Octavian Report: What do you mean by radical uncertainty, from an economic decisionmaking perspective?
Sir Mervyn King: What my co-author John Kay and I mean by radical uncertainty is, in essence, uncertainty that cannot sensibly be quantified.
We've all grown up with the idea that if you are intelligent, you think about uncertainty in terms of probabilities, and there are many people who will try to interpret any kind of future uncertainty in terms of some probability. I think this is a serious mistake and it detracts from good decisionmaking.
Two examples illustrate this very clearly. One is the financial crisis and the other is the COVID-19 crisis we're going through now. In both cases, we knew something. We knew that banking crises could occur. We've seen many in the past. We knew that pandemics could occur. But there was no way that we could have said: “What's the probability that there will be a virus emanating from Wuhan in China in December 2019?”. It didn't make sense to ask that question.
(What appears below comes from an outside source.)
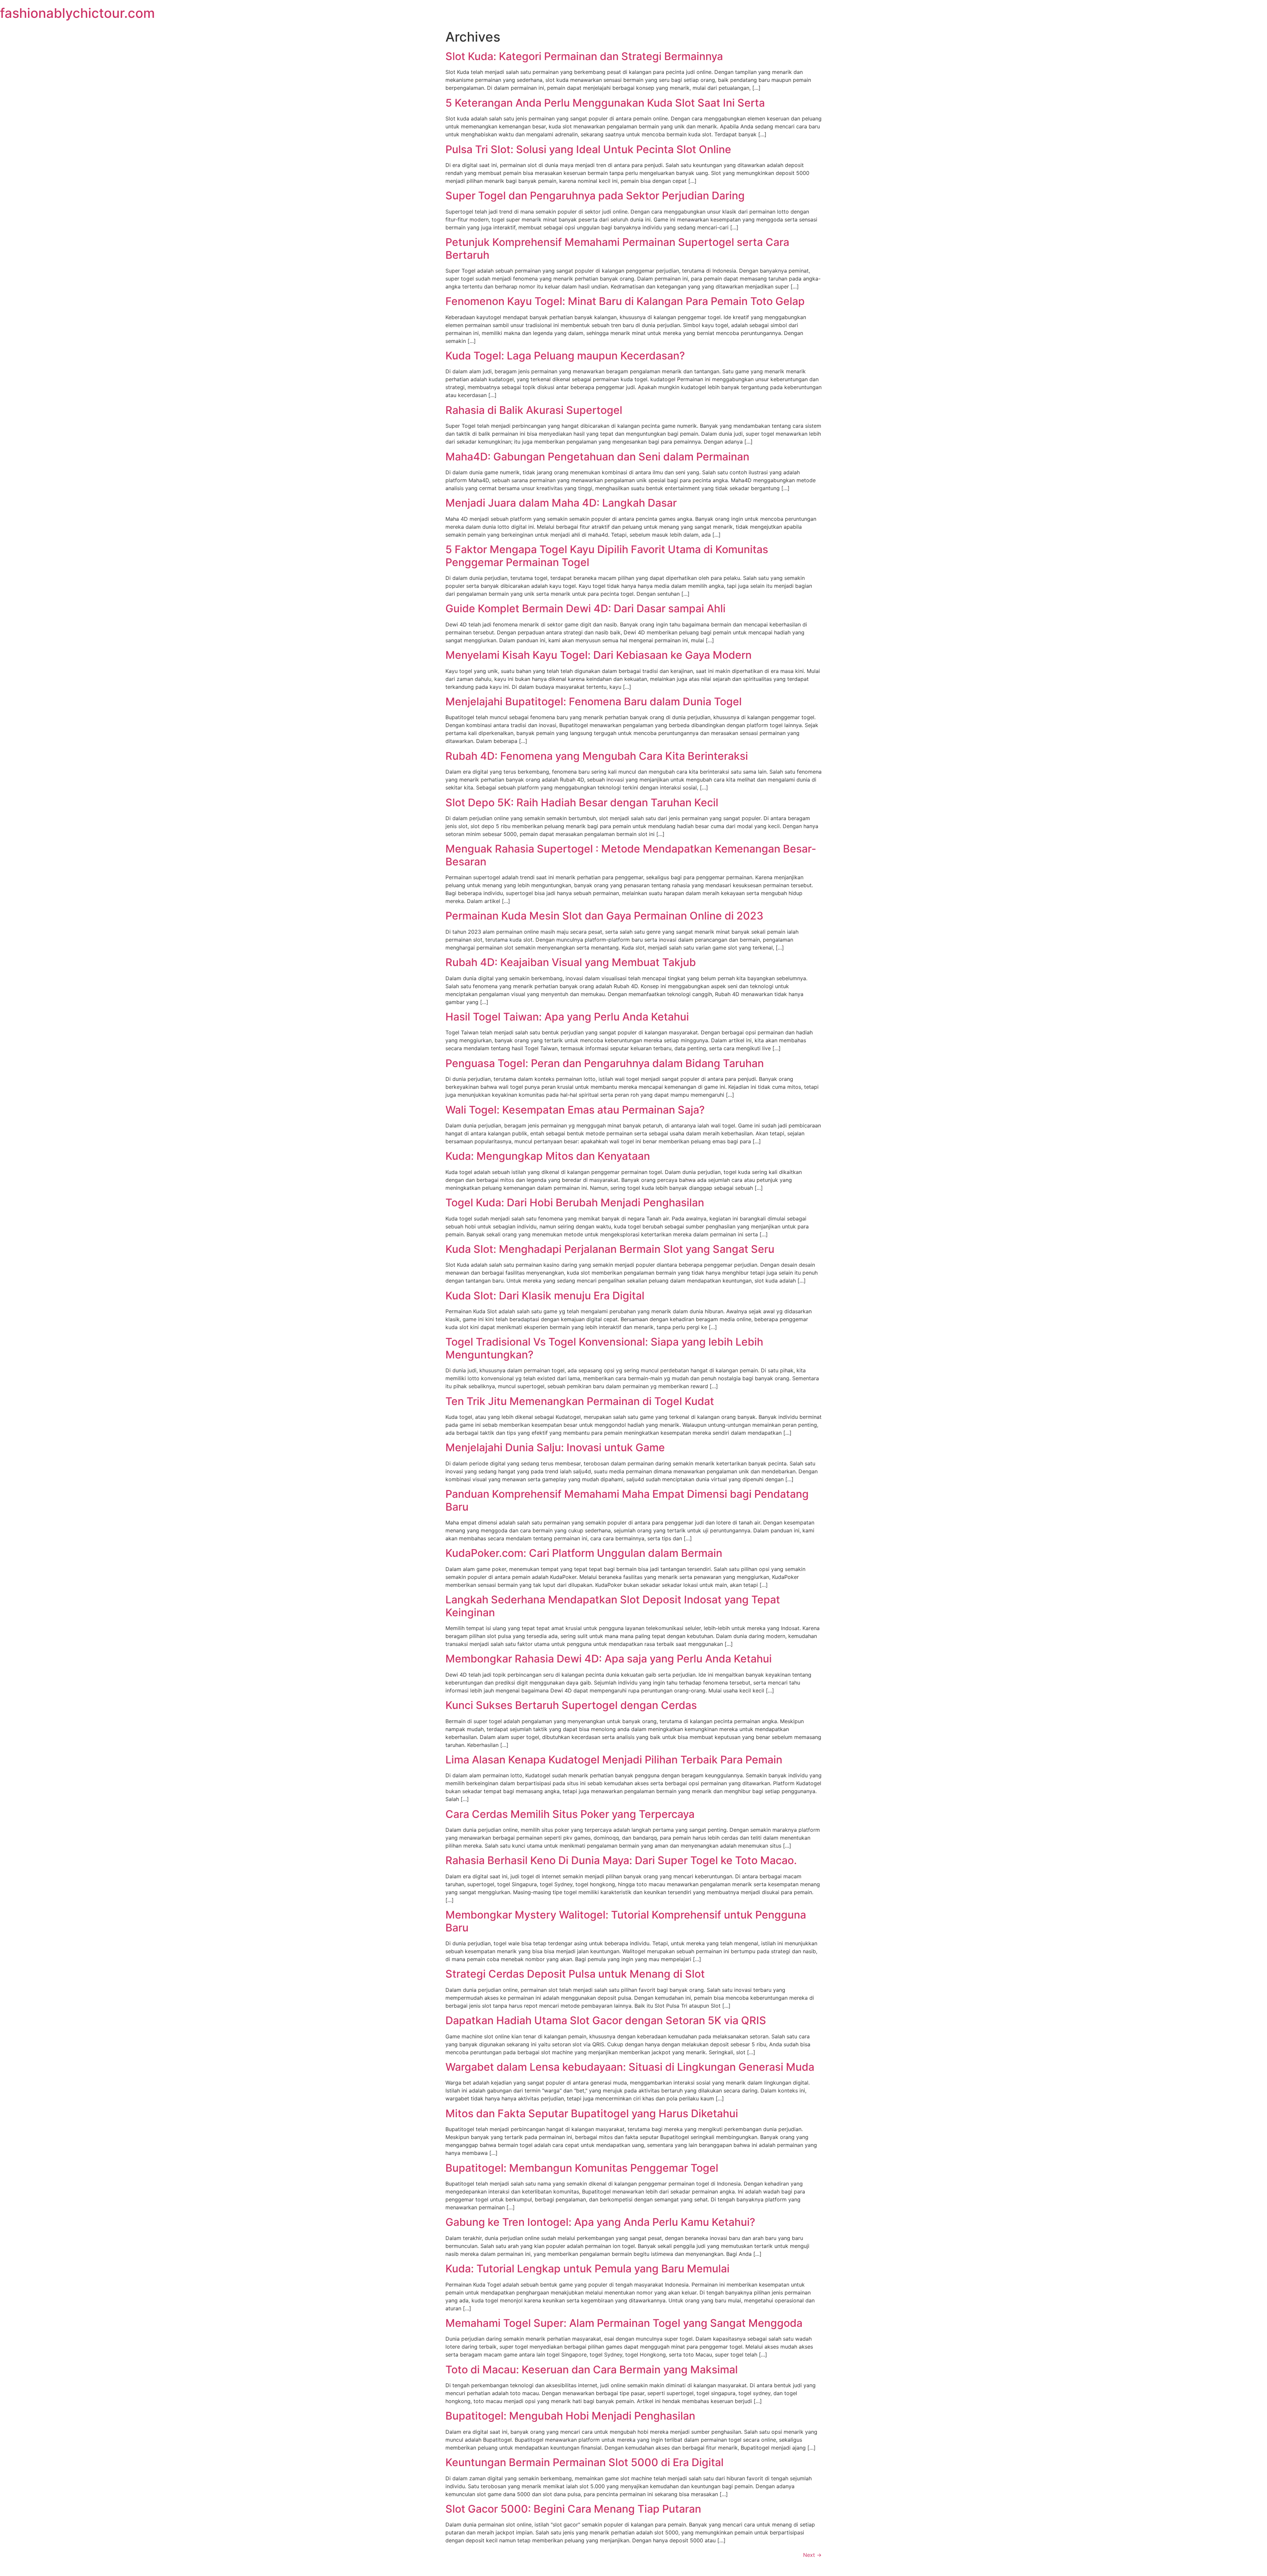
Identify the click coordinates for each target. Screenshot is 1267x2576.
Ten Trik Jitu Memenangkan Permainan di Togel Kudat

What it made sense to do was to say: “We can't anticipate precisely when or where, but we know that it's quite possible that there will be a virus coming from a country and that will spread to the rest of the world. So what is the right basis for being prepared or ready for this kind of event?” In the financial crisis, I think what you saw very clearly was that people relied on what we call bogus quantification. Recall the famous statement coming out of Goldman Sachs that what we were seeing was 25 standard deviations several days in a row — literally virtually impossible. What we saw was that the model that they had been using was wrong. It just didn't apply. We live in a world which is non-stationary, to use the technical phrase: things keep changing. It's not simply changing in the sense that you toss a coin and you sometimes get heads and sometimes get tails, and you can't tell in advance which you'll get, but you know that on average it'll balance out at 50/50. This was something where you just didn't know what would happen. To pretend that we can quantify it is potentially dangerous because it makes you feel that you can somehow manage these uncertainties in the future by pricing them if they're financial or by making accurate quantitative predictions — when in fact we can't.
OR: Once the virus is under control, do you think that there will be a strong snapback or do you think there's been permanent damage done to the economy in the Western world?
King: There are two parts to an answer to that question. The first one is getting the virus under control. I'm not sure that we ever will until we have a vaccine. Of course the risk of relaxing the restrictions too early is that you then get a second wave of infections (something there is already evidence of). This is the great challenge, which is to find a way essentially of flattening the peak of critical cases and deaths that place an enormous burden on our health services. By doing that, you are going to be pushing many of these cases out into the future that may have real benefits in terms of spreading the burden on health services and improving the quality of care delivered to those patients who need critical care. It doesn't in itself guarantee that you reduce significantly the total number of deaths or cases. To some extent, until we get a vaccine, we are always going to be in a position of trying to juggle the extent to which we use lockdowns to prevent the further spread of the virus against the enormous damage which the lockdown is doing, not just to incomes and output in the economy, but to people's wellbeing and health.
If you try to constrain people to stay indoors all the time, you are going to be doing great incidental damage, and by shutting schools and universities we have done damage to the younger generation. That's the first known dimension of all this. I think that we can't necessarily talk in terms of controlling the virus, but I do think that it would be sensible for governments to think about explaining carefully how they think about an exit strategy. They shouldn't give timescales where we don't know what the timescale is.
This is why this episode is an example of radical uncertainty. The models give us a good feel for the shape of the epidemic, and they actually are very helpful in telling us what data we should be trying to discover now. I think that the government is going to have to balance these considerations by making what essentially will be pragmatic judgments. The science will not tell us exactly when we should relax the restrictions. It will be gradual, I think.
I think there's a lot to be said for trying to allow those groups for which the virus is much less serious, like younger people, to be able to escape from the lockdown and go about their normal work and resume schools. That will be the first step in order to try to protect the really vulnerable groups, the elderly and people with existing health conditions. But the fact that we can't easily quantify this, the fact that we can't predict the date when the lockdown will end, is not a good reason for governments to say nothing. I think they would be better off saying: this is what we know and this is what we don't know. This is going to be our strategy towards the exit. I can't tell you today when that will be, but these are the criteria we will use. This is how we are thinking of implementing the exit strategy. The only way to get people to follow medical advice is to persuade them that governments are being honest about it and are being absolutely straightforward in saying what they know and what they don't know.